Move Table

The move table is a record of the model's base emissions in strided signal space and gives a coarse sequence-to-signal mapping.

It can be added to SAM/BAM outputs by setting the --emit-moves flag.

Move table metadata format

The format of the move table metadata SAM/BAM tag is as follows:

mv:B:c,[block_stride],[signal_block_move_list]

block_stride: An int8_t containing the number of source signal samples which each element in the signal_block_move_list corresponds to. This will be set to the input stride of the model.

signal_block_move_list: A comma separated list of int8_t samples, each one containing a single move table element (unless overflow has occurred, see implementation details below).
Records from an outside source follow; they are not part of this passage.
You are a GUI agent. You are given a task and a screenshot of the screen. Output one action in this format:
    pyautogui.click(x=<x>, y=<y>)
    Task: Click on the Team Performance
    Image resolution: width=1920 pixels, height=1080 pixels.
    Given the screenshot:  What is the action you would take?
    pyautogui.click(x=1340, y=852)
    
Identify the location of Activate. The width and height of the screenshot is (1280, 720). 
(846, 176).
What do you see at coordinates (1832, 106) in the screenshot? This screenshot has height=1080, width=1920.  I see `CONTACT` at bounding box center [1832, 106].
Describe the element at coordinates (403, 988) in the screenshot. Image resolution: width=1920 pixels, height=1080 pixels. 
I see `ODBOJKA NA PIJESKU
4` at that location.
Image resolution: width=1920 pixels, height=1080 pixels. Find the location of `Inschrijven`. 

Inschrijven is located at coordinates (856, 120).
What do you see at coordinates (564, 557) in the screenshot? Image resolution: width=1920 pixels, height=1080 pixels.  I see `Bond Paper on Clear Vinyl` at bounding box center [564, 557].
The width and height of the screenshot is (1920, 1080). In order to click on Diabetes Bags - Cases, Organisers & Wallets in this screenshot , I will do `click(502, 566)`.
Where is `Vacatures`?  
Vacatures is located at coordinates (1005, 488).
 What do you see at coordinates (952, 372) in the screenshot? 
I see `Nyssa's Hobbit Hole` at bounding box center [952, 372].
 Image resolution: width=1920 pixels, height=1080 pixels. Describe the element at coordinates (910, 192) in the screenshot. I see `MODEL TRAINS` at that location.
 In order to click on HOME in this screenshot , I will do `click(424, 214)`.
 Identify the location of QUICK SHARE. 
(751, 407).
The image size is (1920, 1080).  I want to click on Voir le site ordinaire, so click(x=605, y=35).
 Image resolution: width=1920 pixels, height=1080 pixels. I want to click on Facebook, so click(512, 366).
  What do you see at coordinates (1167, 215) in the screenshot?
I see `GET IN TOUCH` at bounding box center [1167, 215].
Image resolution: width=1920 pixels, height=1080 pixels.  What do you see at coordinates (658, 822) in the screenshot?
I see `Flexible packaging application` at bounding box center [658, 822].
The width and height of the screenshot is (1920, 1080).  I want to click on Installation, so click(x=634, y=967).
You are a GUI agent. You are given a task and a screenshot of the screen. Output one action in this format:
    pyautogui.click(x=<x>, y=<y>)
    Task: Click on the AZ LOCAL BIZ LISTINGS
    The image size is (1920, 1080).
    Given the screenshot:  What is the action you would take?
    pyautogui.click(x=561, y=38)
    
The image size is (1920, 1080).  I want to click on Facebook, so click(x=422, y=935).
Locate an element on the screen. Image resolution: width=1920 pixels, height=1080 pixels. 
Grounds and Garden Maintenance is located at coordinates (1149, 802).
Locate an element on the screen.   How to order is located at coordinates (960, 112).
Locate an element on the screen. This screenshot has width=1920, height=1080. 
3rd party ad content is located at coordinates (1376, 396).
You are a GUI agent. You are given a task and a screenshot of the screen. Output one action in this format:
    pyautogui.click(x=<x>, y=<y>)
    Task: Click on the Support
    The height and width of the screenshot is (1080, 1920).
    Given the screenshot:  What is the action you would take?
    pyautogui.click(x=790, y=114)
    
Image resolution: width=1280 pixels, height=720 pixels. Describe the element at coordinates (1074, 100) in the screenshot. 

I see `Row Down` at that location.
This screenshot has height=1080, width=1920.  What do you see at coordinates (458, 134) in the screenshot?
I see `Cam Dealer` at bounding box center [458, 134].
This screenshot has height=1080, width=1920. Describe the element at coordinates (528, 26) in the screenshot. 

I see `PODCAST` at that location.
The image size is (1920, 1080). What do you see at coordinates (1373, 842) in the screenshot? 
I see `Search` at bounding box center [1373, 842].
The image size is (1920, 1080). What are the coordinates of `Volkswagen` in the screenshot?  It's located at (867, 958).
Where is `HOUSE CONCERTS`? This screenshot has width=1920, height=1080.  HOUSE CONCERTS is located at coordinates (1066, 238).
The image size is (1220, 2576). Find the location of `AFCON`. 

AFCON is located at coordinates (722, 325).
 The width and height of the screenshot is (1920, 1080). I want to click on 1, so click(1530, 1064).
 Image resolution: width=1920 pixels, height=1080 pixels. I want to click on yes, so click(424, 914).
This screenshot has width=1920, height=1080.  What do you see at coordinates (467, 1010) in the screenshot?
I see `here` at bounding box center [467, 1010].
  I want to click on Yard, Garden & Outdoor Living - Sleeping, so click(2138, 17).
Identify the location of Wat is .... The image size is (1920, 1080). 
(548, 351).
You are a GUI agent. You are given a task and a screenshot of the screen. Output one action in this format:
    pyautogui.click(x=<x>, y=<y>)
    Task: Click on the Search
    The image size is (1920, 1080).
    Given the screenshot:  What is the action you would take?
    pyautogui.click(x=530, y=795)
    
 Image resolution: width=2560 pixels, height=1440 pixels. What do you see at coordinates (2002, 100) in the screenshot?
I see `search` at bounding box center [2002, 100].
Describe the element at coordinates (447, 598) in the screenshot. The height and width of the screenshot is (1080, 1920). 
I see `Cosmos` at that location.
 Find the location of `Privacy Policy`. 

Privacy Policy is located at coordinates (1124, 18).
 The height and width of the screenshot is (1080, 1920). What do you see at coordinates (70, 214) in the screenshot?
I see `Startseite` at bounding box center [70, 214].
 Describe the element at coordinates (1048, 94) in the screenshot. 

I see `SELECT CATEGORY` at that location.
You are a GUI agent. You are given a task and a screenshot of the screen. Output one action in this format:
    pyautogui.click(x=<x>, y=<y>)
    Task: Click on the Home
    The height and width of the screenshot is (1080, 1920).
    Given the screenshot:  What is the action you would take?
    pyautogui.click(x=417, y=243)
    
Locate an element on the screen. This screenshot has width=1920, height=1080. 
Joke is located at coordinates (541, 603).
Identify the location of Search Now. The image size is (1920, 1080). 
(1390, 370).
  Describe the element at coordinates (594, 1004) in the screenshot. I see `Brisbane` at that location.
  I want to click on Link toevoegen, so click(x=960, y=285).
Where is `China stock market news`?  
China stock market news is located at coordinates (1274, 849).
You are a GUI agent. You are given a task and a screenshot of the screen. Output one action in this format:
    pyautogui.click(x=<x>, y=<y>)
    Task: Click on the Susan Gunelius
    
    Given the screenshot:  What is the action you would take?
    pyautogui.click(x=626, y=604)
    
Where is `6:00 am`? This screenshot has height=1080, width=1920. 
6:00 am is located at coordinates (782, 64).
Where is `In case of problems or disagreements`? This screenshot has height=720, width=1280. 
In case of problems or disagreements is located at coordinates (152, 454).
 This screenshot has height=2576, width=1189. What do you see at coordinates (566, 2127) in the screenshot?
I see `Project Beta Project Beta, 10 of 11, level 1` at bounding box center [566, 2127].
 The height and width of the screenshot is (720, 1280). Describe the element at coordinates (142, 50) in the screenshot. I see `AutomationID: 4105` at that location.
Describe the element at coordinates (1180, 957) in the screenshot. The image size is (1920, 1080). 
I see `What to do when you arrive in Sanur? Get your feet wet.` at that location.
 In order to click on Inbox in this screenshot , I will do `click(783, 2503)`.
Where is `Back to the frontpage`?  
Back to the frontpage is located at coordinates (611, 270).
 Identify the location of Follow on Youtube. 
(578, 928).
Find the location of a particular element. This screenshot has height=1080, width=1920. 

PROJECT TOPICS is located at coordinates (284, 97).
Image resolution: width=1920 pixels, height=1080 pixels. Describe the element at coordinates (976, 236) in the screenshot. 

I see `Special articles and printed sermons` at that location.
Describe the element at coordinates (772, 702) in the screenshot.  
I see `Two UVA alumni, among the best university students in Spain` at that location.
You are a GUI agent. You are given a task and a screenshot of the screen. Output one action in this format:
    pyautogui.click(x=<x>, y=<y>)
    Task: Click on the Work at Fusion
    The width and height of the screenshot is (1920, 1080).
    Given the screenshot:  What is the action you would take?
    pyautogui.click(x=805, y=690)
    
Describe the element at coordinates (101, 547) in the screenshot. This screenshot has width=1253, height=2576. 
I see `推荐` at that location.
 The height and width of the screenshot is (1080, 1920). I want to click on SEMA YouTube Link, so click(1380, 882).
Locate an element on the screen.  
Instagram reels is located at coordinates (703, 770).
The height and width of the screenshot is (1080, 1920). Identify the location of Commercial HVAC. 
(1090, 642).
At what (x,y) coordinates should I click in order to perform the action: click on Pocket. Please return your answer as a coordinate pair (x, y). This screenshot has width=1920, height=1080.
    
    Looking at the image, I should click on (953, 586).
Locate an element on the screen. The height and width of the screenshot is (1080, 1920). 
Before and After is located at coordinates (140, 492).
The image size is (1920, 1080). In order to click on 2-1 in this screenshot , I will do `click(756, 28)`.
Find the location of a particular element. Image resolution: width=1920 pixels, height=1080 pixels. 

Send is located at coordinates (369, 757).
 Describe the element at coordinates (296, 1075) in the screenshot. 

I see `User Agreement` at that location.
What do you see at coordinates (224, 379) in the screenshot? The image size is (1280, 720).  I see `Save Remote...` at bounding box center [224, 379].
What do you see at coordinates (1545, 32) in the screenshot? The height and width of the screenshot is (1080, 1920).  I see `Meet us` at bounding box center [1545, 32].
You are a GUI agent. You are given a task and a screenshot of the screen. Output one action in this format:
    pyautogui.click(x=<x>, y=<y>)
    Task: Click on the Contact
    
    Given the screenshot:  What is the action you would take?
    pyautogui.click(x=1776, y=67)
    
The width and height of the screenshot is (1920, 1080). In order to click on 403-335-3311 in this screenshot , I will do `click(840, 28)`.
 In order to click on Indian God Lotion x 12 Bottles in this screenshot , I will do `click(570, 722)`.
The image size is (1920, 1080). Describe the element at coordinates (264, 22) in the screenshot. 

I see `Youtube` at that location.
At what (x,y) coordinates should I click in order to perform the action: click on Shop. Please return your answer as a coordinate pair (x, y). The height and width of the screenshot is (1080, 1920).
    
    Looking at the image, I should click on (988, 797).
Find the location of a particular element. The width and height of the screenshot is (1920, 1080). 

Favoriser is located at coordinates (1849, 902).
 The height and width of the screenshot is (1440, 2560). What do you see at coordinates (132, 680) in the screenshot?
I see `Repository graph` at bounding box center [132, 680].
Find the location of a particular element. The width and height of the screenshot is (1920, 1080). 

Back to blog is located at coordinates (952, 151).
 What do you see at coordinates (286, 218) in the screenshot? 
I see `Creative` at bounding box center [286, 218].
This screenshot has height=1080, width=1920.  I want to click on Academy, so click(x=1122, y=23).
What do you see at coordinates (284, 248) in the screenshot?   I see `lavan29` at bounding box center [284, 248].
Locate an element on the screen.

Each element corresponds to block_stride samples of the raw source signal.

The move table entries will be stored in order in successive int8_ts of the signal_block_move_list.

For example:

Stride     : 5
Move Table : 0,0,1,0,1
SAM Tag    : mv:B:c,5,0,0,1,0,1

Implementation details

As the metadata is signed, each individual element supports values in the range -128 to 127. In order to be able to store values outside this range, if a single element in the metadata has the value -128 or 127, then the next entry in the metadata should be added to the current one, in order to reconstruct the original value.

For example:

Stride     : 5
Move Table : -400,200
SAM Tag    : mv:B:c,5,0,-128,-128,-128,-16,127,73

Note that the exact value -128 or 127 (or multiples thereof) requires a trailing zero for the format to be encoded correctly.

For example:

Stride     :5
Move Table : -128,127,-256,254
SAM Tag    : mv:B:c,5,0,-128,0,127,0,-128,-128,0,127,127,0

Example

Given the above example move table: mv:B:c,5,0,0,1,0,1

The block stride is 5 (the first value) and the remaining values 0,0,1,0,1 state that the emitted bases occurred in the 3rd and 5th strided blocks.

Converting strided blocks into signal space ([0-4,5-9,10-14,15-19,20-24]) we can state that these bases were emitted from the 10th-14th and 20th-24th signal samples respectively.